In the 1970s, I worked in a diamond lab in South Africa. Here industrial diamond was made, and its quality tested. In the small lab off the main lab, where I worked, diamond was also tested for the parameters that made it excel as a heat-sink in electronic equipment.
Diamond heat-sinks were essential components in satellites. The product of this smaller lab, carefully tested, tumbled to a perfectly-spherical shape, and then ground to have two perfectly-parallel faces, was not man-made. It was gem diamond, selected from the stream of crystals that were otherwise shipped to Antwerp.
In these days of apartheid, our product was shipped to Dublin, where, marked "Product of Ireland", it could be sold past the embargo on goods from South Africa. From there, it went into satellites launched into orbit.

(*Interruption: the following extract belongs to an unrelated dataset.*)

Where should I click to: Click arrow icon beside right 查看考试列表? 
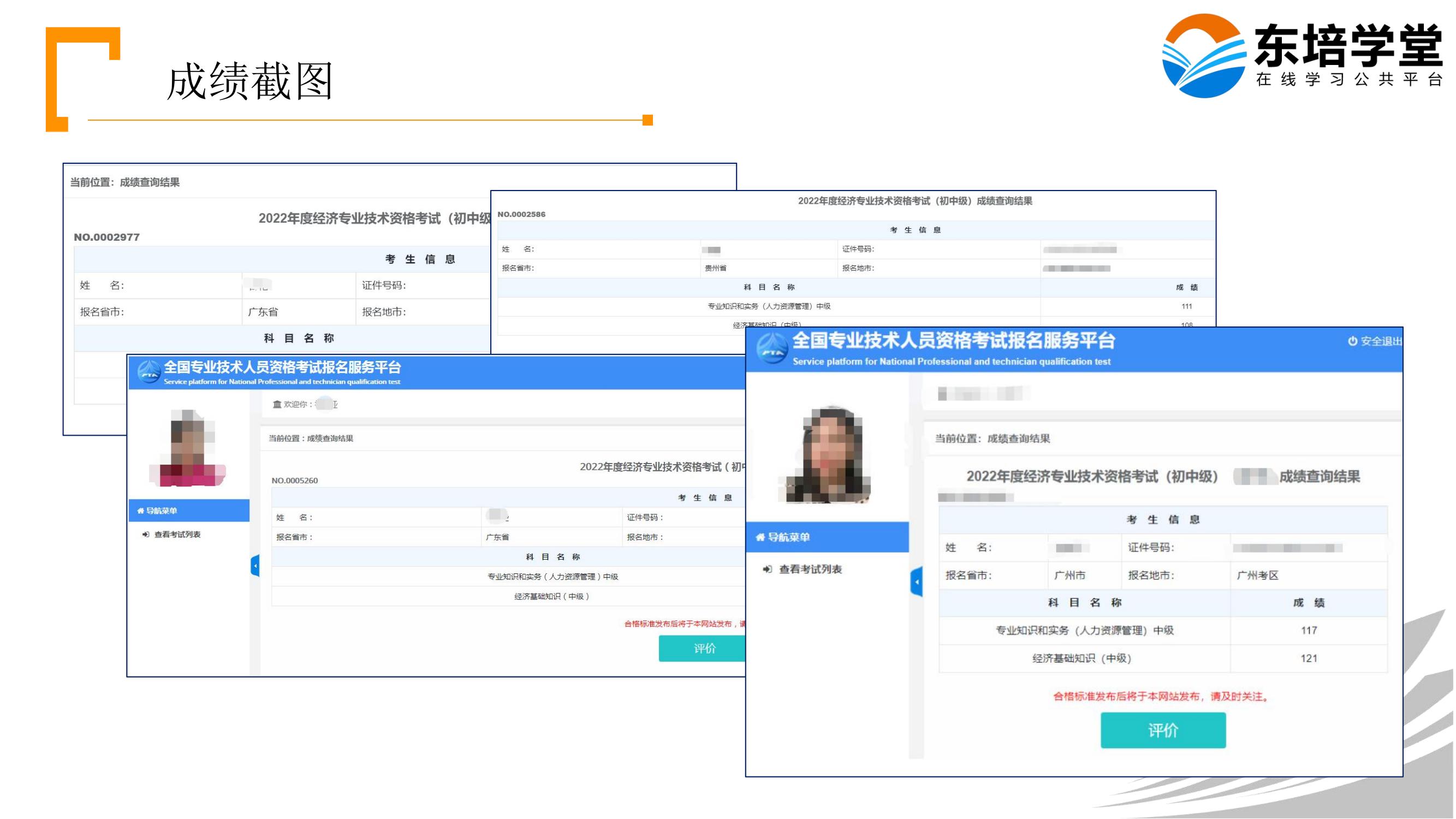tap(767, 569)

So you can see the reason behind Return to Origin, my response to this week's Carrot Ranch Flash Fiction Challenge:
In 99 words (no more, no less) write a story about rare gems. It can be treasure, rough or twinkling, an object, place or person. Go on an adventure, let your imagination fly and kick perfectionism to the curb. You are in pursuit of something greater!
Return to Origin
Star-stuff, deep within the mantle, immeasurable pressures keep it liquid. One crystal among billions, it rises.
One crystal among millions, it breaks through almost to the surface. Others re-submerge, re-liquify, but this one endures millenia of weathering.
A lucky pick breaks the surface. Kimberlite is eagerly sought, but one crystal in thousands is pure, gem. This one survives the gleaning to arrive in a lab.
One crystal in hundreds has the right composition for the electronics. This one joins its brothers to be ground. Afterward, only one meets specifications for a satellite heat-sink.
Installed, it rises to orbit, star-stuff.